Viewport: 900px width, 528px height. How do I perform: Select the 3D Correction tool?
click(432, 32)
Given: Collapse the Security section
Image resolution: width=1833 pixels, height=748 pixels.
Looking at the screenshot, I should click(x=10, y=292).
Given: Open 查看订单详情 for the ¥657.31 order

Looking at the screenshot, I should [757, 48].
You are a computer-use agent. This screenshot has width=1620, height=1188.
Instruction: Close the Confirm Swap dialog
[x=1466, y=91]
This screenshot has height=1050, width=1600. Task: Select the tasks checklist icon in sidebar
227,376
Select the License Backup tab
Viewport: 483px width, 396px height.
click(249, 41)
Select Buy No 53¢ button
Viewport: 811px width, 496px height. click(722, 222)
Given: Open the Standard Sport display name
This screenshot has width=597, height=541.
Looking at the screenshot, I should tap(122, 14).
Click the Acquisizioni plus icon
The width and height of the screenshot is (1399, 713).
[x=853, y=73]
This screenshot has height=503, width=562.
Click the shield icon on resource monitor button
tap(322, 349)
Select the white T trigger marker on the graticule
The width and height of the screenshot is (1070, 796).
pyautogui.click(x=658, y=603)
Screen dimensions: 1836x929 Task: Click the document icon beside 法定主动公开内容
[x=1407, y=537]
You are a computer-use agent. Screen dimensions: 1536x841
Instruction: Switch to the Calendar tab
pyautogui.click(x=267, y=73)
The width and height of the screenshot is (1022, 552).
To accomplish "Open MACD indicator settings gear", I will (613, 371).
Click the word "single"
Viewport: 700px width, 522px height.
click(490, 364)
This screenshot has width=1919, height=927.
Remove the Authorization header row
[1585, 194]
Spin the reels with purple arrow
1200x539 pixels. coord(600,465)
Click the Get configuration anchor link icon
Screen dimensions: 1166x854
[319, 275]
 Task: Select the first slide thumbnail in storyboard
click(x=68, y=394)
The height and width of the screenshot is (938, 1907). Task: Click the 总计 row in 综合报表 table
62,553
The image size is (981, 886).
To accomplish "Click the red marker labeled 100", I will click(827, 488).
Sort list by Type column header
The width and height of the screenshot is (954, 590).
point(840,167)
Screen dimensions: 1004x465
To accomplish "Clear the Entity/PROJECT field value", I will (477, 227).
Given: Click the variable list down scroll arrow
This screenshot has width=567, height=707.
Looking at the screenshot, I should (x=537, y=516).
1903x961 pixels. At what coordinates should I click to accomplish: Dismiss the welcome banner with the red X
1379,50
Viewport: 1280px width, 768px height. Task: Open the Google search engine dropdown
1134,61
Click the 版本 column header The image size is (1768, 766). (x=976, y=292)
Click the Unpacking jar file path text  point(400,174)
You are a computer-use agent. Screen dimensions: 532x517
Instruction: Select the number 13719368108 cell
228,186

▶ Work to be completed:
Give back every line from the beginning of the records through the line holding "You are a computer-use agent. Screen dimensions: 1536x841", exactly as it reads, and leave out the rest.

▶ Task answer:
Viewport: 900px width, 528px height. How do I perform: Select the 3D Correction tool?
click(432, 32)
Given: Collapse the Security section
Image resolution: width=1833 pixels, height=748 pixels.
Looking at the screenshot, I should click(x=10, y=292).
Given: Open 查看订单详情 for the ¥657.31 order

Looking at the screenshot, I should [757, 48].
You are a computer-use agent. This screenshot has width=1620, height=1188.
Instruction: Close the Confirm Swap dialog
[x=1466, y=91]
This screenshot has height=1050, width=1600. Task: Select the tasks checklist icon in sidebar
227,376
Select the License Backup tab
Viewport: 483px width, 396px height.
click(249, 41)
Select Buy No 53¢ button
Viewport: 811px width, 496px height. click(722, 222)
Given: Open the Standard Sport display name
This screenshot has width=597, height=541.
Looking at the screenshot, I should tap(122, 14).
Click the Acquisizioni plus icon
The width and height of the screenshot is (1399, 713).
[x=853, y=73]
This screenshot has height=503, width=562.
Click the shield icon on resource monitor button
tap(322, 349)
Select the white T trigger marker on the graticule
The width and height of the screenshot is (1070, 796).
pyautogui.click(x=658, y=603)
Screen dimensions: 1836x929 Task: Click the document icon beside 法定主动公开内容
[x=1407, y=537]
You are a computer-use agent. Screen dimensions: 1536x841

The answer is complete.